Estimating compressibility of complex fracture networks in unconventional reservoirs
International Journal of Rock Mechanics and Mining Sciences, 2020
Previous studies show that fracture closure is the primary drive mechanism for fracture cleanup during flowback process in hydraulically stimulated reservoirs. Estimating fracture compressibility is practically essential to calculate effective fracture volume, evaluate fracture volume change, and forecast ultimate hydrocarbon recovery. However, limited experimental data are available for evaluating compressibility of fracture networks in unconventional reservoirs.

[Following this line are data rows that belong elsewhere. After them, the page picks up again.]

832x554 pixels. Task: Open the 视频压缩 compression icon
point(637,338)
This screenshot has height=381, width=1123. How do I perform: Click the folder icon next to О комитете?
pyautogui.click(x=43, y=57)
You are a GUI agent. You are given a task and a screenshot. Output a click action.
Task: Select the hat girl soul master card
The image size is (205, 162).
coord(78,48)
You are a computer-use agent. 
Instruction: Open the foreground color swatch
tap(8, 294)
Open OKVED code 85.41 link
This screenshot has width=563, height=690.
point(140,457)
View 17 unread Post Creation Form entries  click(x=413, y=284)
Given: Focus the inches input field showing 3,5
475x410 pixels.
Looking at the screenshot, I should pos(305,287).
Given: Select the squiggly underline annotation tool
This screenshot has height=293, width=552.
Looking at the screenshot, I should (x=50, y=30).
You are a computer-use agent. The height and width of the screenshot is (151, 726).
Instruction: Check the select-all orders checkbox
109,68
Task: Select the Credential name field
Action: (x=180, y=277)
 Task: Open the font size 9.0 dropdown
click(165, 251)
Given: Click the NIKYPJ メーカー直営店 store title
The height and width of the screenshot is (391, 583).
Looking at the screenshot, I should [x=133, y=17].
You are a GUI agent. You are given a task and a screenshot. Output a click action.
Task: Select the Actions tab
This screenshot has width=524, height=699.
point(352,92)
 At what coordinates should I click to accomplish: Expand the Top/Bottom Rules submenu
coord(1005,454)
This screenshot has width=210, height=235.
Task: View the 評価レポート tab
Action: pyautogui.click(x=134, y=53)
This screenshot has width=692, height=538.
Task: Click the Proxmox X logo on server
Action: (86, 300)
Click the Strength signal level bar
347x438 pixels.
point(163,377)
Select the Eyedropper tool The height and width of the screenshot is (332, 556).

In this paper, we categorize induced fractures into unpropped and propped fractures, and estimate their compressibilities from fracture conductivity measurements and Hertzian contact theory, respectively. We also investigate the effects of rock and proppant parameters on fracture compressibility. Finally, we propose a workflow to estimate compressibility of complex fracture networks and investigate the roles of propped and unpropped fractures during fracture closure. The results show that fracture compressibility depends on how fracture porosity and aperture change with effective stress. For propped fractures, the rate of porosity change primarily controls fracture compressibility. In addition, compressibility of complex fracture networks approximates that of unpropped fractures at low effective stress and that of propped fractures at high effective stress. Overall, the results highlight the role of unpropped fractures in hydrocarbon recovery from stimulated unconventional reservoirs.